**Problem statement:**
In the listing below, every entry should be duplicated exactly.

___ Available data ___

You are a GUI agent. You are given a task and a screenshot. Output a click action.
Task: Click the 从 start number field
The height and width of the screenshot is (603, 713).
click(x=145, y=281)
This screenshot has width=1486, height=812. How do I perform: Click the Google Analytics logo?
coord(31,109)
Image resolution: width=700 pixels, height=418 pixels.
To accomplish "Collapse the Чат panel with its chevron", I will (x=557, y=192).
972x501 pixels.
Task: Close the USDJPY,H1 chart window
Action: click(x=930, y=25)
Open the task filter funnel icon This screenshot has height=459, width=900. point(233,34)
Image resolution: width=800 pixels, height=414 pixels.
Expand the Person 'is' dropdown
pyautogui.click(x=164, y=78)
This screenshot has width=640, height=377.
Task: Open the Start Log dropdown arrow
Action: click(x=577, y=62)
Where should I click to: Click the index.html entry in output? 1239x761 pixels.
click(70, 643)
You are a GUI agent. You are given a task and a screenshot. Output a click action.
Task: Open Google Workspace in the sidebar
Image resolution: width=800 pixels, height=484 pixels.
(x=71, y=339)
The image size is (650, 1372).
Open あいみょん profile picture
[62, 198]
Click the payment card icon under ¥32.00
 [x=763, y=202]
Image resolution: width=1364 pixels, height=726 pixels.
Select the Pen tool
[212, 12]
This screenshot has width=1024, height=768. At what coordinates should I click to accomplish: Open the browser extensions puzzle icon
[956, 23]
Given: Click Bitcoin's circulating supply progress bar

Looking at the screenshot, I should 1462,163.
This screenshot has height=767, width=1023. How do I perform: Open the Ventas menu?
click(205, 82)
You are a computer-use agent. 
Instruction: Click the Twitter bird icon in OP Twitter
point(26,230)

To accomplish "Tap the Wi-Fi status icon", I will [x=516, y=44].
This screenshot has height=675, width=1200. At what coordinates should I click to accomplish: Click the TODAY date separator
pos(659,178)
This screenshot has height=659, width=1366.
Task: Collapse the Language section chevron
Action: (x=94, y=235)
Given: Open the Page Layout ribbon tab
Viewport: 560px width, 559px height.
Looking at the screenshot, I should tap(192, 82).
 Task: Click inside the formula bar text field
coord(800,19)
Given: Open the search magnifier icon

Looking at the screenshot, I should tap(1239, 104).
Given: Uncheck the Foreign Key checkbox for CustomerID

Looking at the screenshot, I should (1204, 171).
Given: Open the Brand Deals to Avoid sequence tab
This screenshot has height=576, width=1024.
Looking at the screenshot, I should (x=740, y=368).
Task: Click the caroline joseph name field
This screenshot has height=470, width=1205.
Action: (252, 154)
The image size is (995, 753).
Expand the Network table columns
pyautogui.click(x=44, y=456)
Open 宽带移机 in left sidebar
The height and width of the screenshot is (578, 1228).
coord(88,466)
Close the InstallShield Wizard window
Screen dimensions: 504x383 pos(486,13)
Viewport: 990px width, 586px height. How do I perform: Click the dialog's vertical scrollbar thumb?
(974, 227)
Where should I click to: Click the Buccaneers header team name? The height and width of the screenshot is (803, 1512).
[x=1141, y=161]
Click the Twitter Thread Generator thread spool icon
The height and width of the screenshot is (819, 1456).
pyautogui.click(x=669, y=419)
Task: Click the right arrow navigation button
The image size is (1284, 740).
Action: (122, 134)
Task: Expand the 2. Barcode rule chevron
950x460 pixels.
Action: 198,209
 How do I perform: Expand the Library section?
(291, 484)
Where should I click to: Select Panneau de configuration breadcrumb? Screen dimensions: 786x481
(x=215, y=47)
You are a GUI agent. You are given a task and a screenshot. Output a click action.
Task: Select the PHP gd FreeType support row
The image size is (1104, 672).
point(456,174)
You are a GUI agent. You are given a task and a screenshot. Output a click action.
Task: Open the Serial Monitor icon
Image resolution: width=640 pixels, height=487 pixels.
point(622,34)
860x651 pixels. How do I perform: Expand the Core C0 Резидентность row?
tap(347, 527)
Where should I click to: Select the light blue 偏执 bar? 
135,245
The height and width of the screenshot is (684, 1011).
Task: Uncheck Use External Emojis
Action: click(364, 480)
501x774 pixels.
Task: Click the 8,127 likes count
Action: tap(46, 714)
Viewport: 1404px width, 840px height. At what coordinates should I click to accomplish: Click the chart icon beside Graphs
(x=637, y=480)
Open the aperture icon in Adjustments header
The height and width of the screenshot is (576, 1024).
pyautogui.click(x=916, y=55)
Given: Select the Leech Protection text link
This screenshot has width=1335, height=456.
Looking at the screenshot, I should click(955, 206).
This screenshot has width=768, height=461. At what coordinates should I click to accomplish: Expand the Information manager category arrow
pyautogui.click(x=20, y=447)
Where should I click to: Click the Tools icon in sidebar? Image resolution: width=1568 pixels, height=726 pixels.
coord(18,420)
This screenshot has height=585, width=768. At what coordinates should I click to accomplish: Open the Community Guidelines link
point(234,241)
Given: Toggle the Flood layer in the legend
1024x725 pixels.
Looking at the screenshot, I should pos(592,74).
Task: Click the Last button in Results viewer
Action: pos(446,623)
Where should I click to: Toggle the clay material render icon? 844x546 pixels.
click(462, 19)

___

**Exercise solution:**
You are a GUI agent. You are given a task and a screenshot. Output a click action.
Task: Click the 从 start number field
The height and width of the screenshot is (603, 713).
click(x=145, y=281)
This screenshot has width=1486, height=812. How do I perform: Click the Google Analytics logo?
coord(31,109)
Image resolution: width=700 pixels, height=418 pixels.
To accomplish "Collapse the Чат panel with its chevron", I will (x=557, y=192).
972x501 pixels.
Task: Close the USDJPY,H1 chart window
Action: click(x=930, y=25)
Open the task filter funnel icon This screenshot has height=459, width=900. point(233,34)
Image resolution: width=800 pixels, height=414 pixels.
Expand the Person 'is' dropdown
pyautogui.click(x=164, y=78)
This screenshot has width=640, height=377.
Task: Open the Start Log dropdown arrow
Action: click(x=577, y=62)
Where should I click to: Click the index.html entry in output? 1239x761 pixels.
click(70, 643)
You are a GUI agent. You are given a task and a screenshot. Output a click action.
Task: Open Google Workspace in the sidebar
Image resolution: width=800 pixels, height=484 pixels.
(x=71, y=339)
The image size is (650, 1372).
Open あいみょん profile picture
[62, 198]
Click the payment card icon under ¥32.00
 [x=763, y=202]
Image resolution: width=1364 pixels, height=726 pixels.
Select the Pen tool
[212, 12]
This screenshot has width=1024, height=768. At what coordinates should I click to accomplish: Open the browser extensions puzzle icon
[956, 23]
Given: Click Bitcoin's circulating supply progress bar

Looking at the screenshot, I should 1462,163.
This screenshot has height=767, width=1023. How do I perform: Open the Ventas menu?
click(205, 82)
You are a computer-use agent. 
Instruction: Click the Twitter bird icon in OP Twitter
point(26,230)

To accomplish "Tap the Wi-Fi status icon", I will [x=516, y=44].
This screenshot has height=675, width=1200. At what coordinates should I click to accomplish: Click the TODAY date separator
pos(659,178)
This screenshot has height=659, width=1366.
Task: Collapse the Language section chevron
Action: (x=94, y=235)
Given: Open the Page Layout ribbon tab
Viewport: 560px width, 559px height.
Looking at the screenshot, I should tap(192, 82).
 Task: Click inside the formula bar text field
coord(800,19)
Given: Open the search magnifier icon

Looking at the screenshot, I should tap(1239, 104).
Given: Uncheck the Foreign Key checkbox for CustomerID

Looking at the screenshot, I should (1204, 171).
Given: Open the Brand Deals to Avoid sequence tab
This screenshot has height=576, width=1024.
Looking at the screenshot, I should (x=740, y=368).
Task: Click the caroline joseph name field
This screenshot has height=470, width=1205.
Action: (252, 154)
The image size is (995, 753).
Expand the Network table columns
pyautogui.click(x=44, y=456)
Open 宽带移机 in left sidebar
The height and width of the screenshot is (578, 1228).
coord(88,466)
Close the InstallShield Wizard window
Screen dimensions: 504x383 pos(486,13)
Viewport: 990px width, 586px height. How do I perform: Click the dialog's vertical scrollbar thumb?
(974, 227)
Where should I click to: Click the Buccaneers header team name? The height and width of the screenshot is (803, 1512).
[x=1141, y=161]
Click the Twitter Thread Generator thread spool icon
The height and width of the screenshot is (819, 1456).
pyautogui.click(x=669, y=419)
Task: Click the right arrow navigation button
The image size is (1284, 740).
Action: (122, 134)
Task: Expand the 2. Barcode rule chevron
950x460 pixels.
Action: 198,209
 How do I perform: Expand the Library section?
(291, 484)
Where should I click to: Select Panneau de configuration breadcrumb? Screen dimensions: 786x481
(x=215, y=47)
You are a GUI agent. You are given a task and a screenshot. Output a click action.
Task: Select the PHP gd FreeType support row
The image size is (1104, 672).
point(456,174)
You are a GUI agent. You are given a task and a screenshot. Output a click action.
Task: Open the Serial Monitor icon
Image resolution: width=640 pixels, height=487 pixels.
point(622,34)
860x651 pixels. How do I perform: Expand the Core C0 Резидентность row?
tap(347, 527)
Where should I click to: Select the light blue 偏执 bar? 
135,245
The height and width of the screenshot is (684, 1011).
Task: Uncheck Use External Emojis
Action: click(364, 480)
501x774 pixels.
Task: Click the 8,127 likes count
Action: tap(46, 714)
Viewport: 1404px width, 840px height. At what coordinates should I click to accomplish: Click the chart icon beside Graphs
(x=637, y=480)
Open the aperture icon in Adjustments header
The height and width of the screenshot is (576, 1024).
pyautogui.click(x=916, y=55)
Given: Select the Leech Protection text link
This screenshot has width=1335, height=456.
Looking at the screenshot, I should click(955, 206).
This screenshot has width=768, height=461. At what coordinates should I click to accomplish: Expand the Information manager category arrow
pyautogui.click(x=20, y=447)
Where should I click to: Click the Tools icon in sidebar? Image resolution: width=1568 pixels, height=726 pixels.
coord(18,420)
This screenshot has height=585, width=768. At what coordinates should I click to accomplish: Open the Community Guidelines link
point(234,241)
Given: Toggle the Flood layer in the legend
1024x725 pixels.
Looking at the screenshot, I should pos(592,74).
Task: Click the Last button in Results viewer
Action: pos(446,623)
Where should I click to: Toggle the clay material render icon? 844x546 pixels.
click(462, 19)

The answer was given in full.